■ Task description:
Can you repeat the rows below word for word, leaving out the pictures?

** Begin Source records **

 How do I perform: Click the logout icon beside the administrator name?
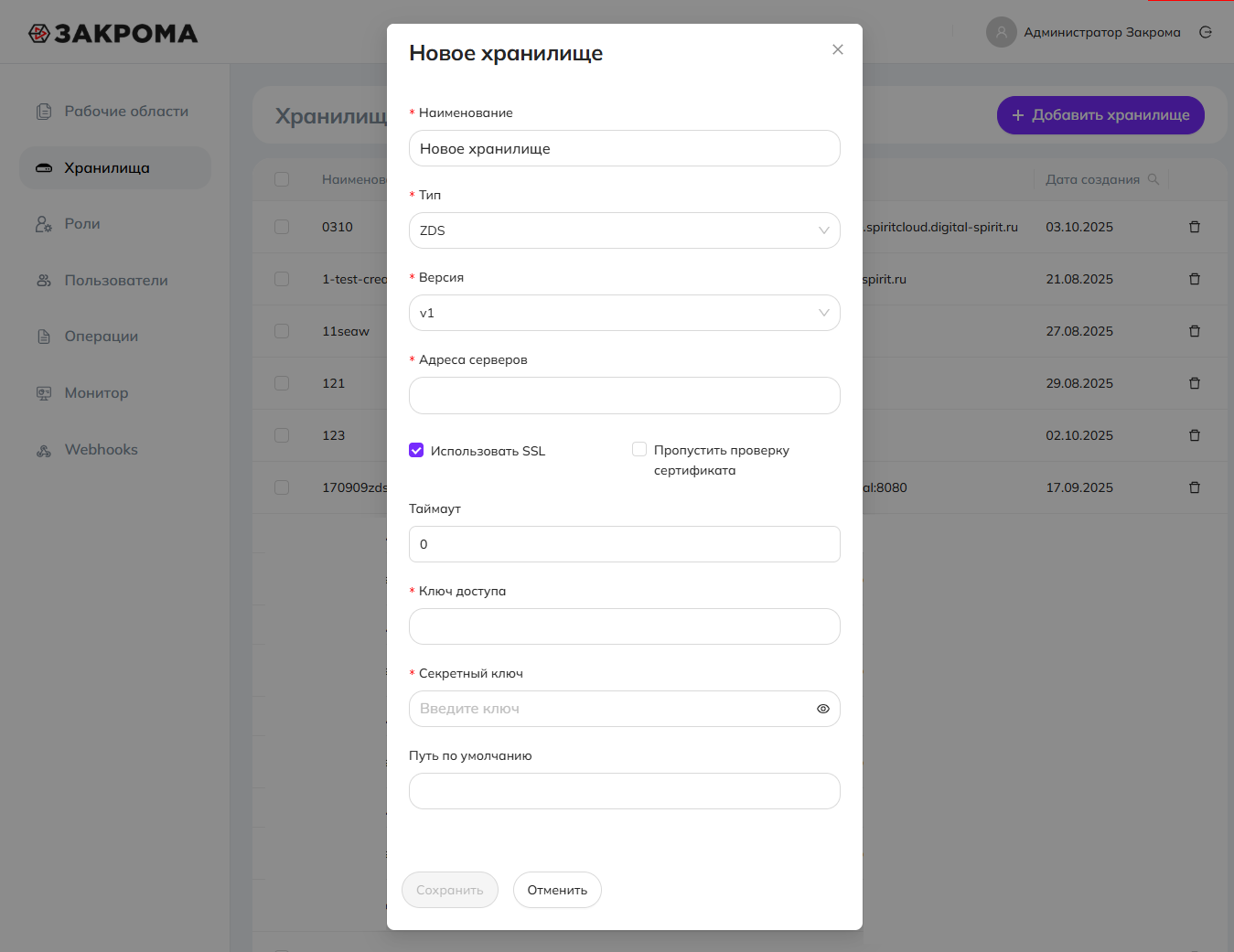coord(1206,32)
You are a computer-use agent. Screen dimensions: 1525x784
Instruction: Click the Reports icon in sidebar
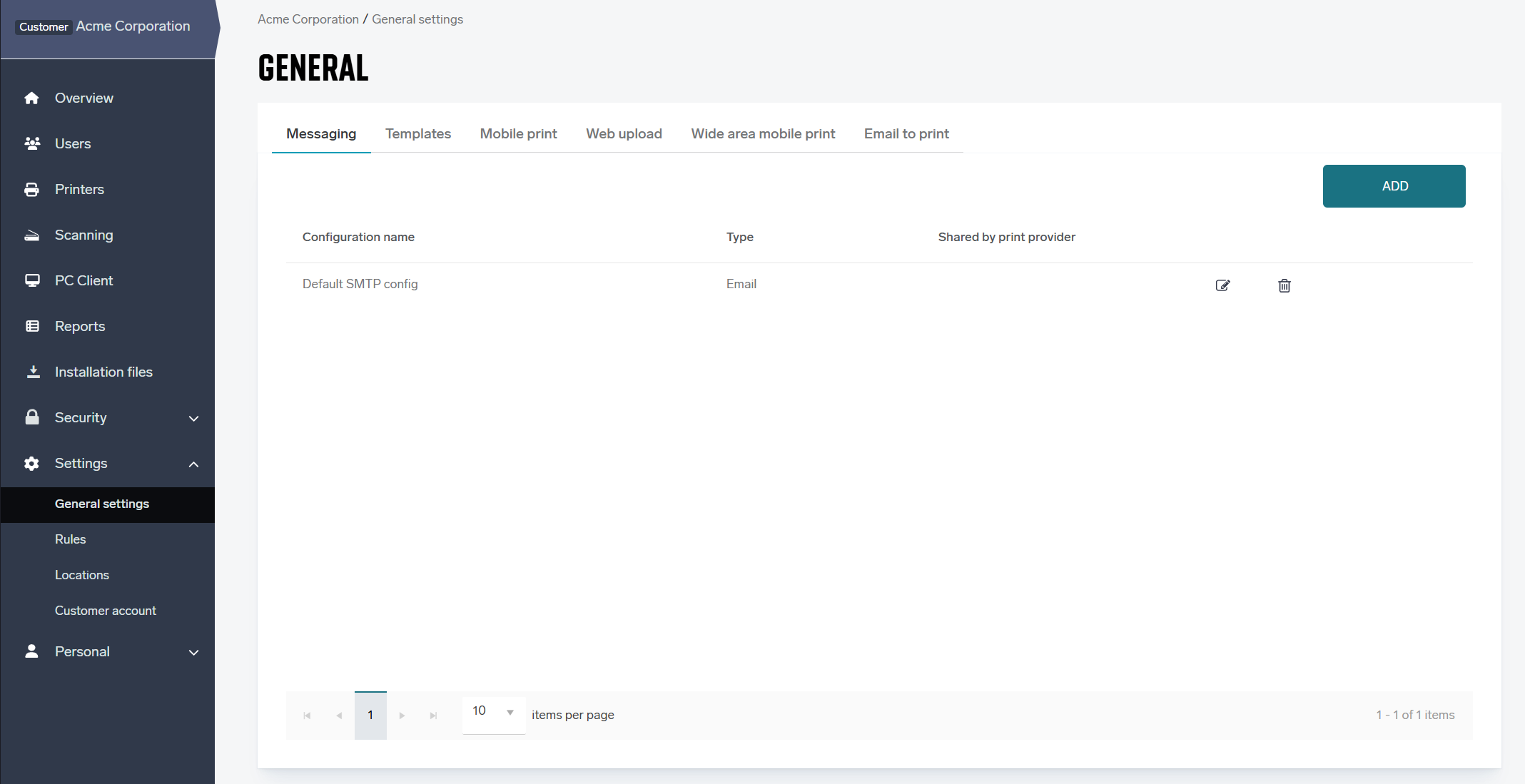click(31, 327)
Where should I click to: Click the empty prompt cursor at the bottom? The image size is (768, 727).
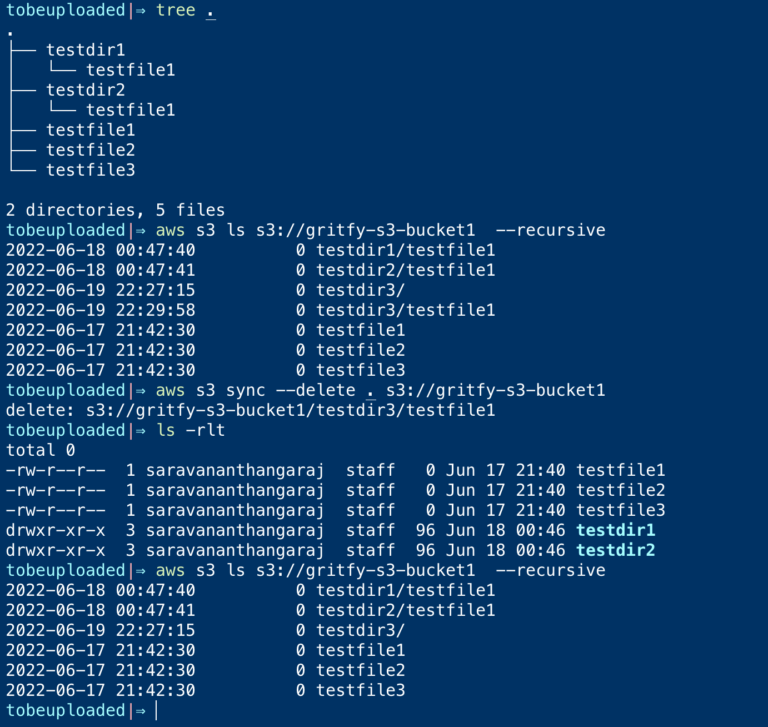156,710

** End Source records **

■ Answer for this exercise:
 How do I perform: Click the logout icon beside the administrator name?
coord(1206,32)
You are a computer-use agent. Screen dimensions: 1525x784
Instruction: Click the Reports icon in sidebar
click(31, 327)
Where should I click to: Click the empty prompt cursor at the bottom? The image size is (768, 727).
156,710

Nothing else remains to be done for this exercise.